Sunday Baroque



In 1969, during one of his annual trips to Europe, Leopold Stokowski gave a televised performance of his own orchestration of Bach’s Passacaglia and Fugue in C minor with the Saarbrucken Radio Symphony Orchestra. Incidentally, Stokowski was the only conductor to encourage “free-bowing” in the string sections. He felt that string players should not be regimented by playing up-bows and down-bows together but rather that they should achieve the music’s phrasing individually. This method also contributed to the famous “Stokowski Sound” as will be heard here – adam28xx

Photo by Oksana Zub on Unsplash


  1. i had never heard of stokowski before! thank you for putting it up and the details about free playing. that is the one thing i never liked about an orchestra they seem wooden. mechanical. no joy . they play beautifully but they are machines playing identical. this concert you have here is way different and so is the sound! you can hear it. amazingly beautiful and they come to life instead of being automatons these are true musicians.

    Liked by 1 person

    1. Spot on, in my opinion. Orchestras, especially today, do seem wooden and mechanical. I’m always looking for performances that, for lack of a better term, kick ass. They are rare to find. But this one…you’re right, you can hear how different, and beautiful it is the orchestra can play under the direction of someone like Stokowski, and there are maybe only a couple of conductors now who can bring out such performances. Glad you enjoyed it too! Cheers!

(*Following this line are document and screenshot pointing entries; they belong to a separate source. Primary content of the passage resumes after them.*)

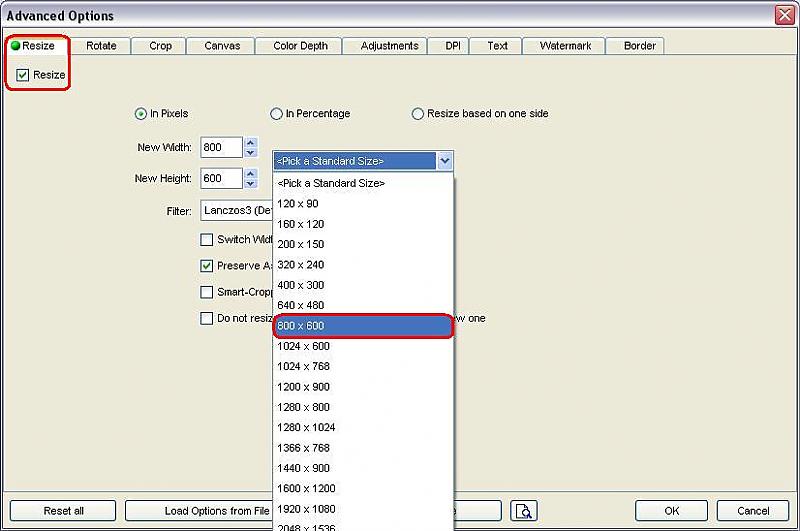The height and width of the screenshot is (531, 800).
Task: Decrease New Width with down arrow
Action: tap(250, 153)
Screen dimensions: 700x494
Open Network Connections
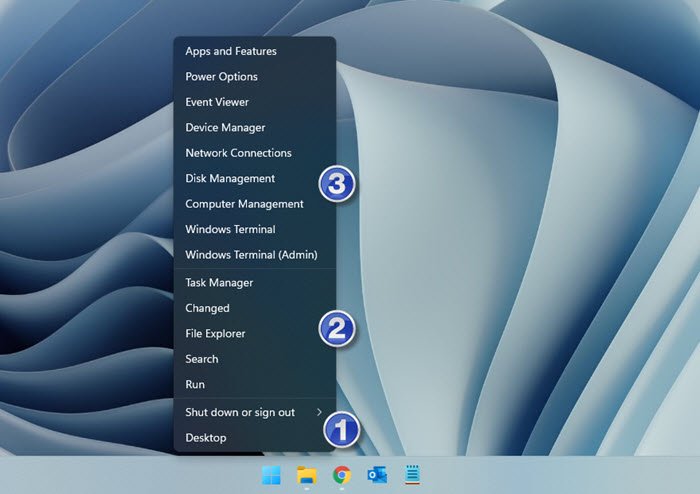point(238,153)
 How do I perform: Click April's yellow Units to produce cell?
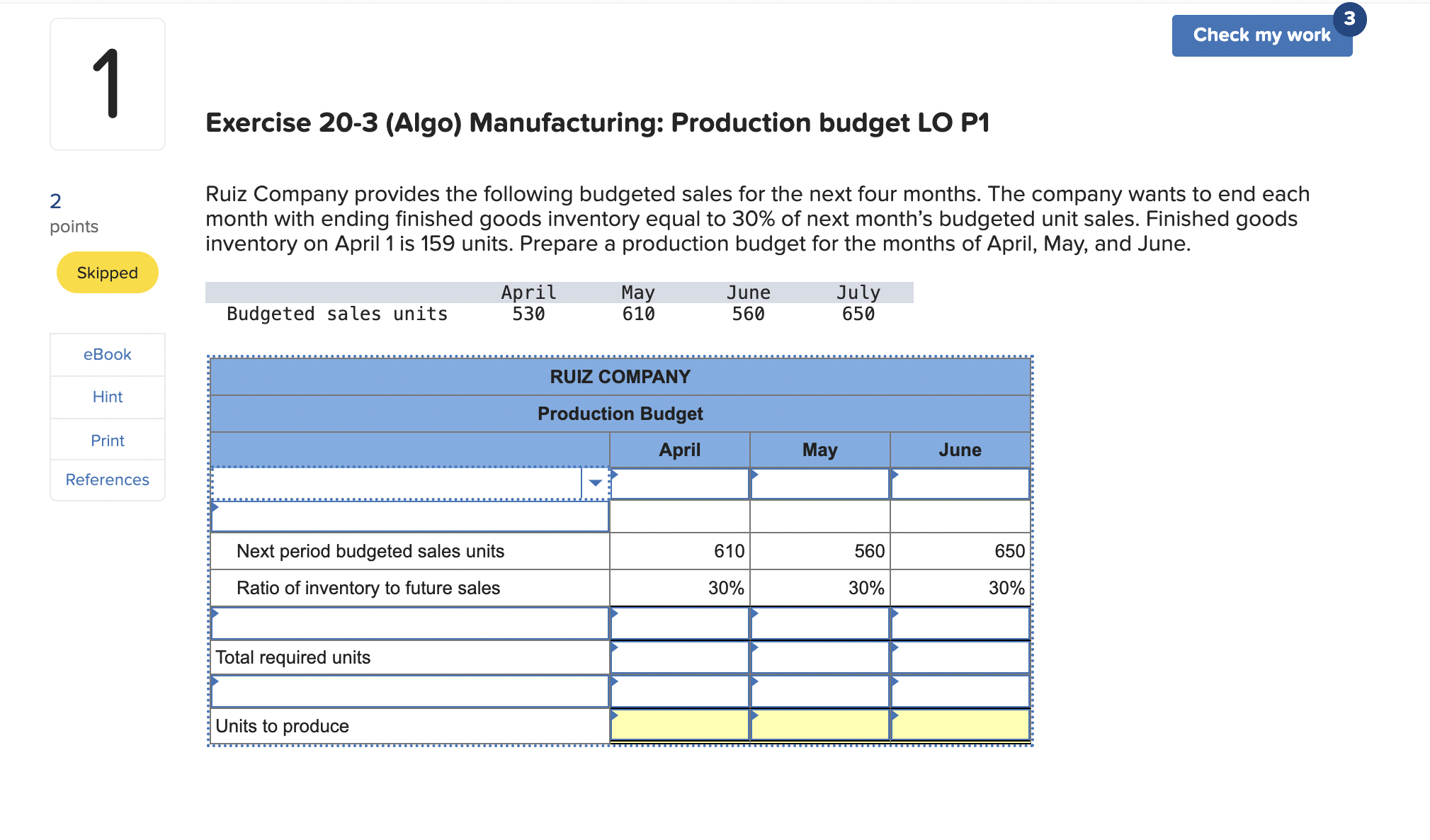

  2. Wow, isn’t that fascinating! I think this is the first time I’ve seen a conductor that made some sense to me, like not just someone waving hands around that seemed haphazard to me (as a non-musician) and like he was really connecting to something I could hear and be a real witness to. Thanks for sharing!

    Liked by 1 person

  3. i wonder if it is the glare of the lights that make them wear glasses. cuts down the glare so they can see their sheet music. just a thought. I love your take on decker and your spot on. That music sounded ‘alive’ ..and kensho is right the conductor isn’t a wood doll forcing his players to be like him..controlled. restricted. masked in a word. the music is moving alive…is the best term i can think of…though it doesn’t fit. it resonates to the core almost brings tears to your eyes for its beauty!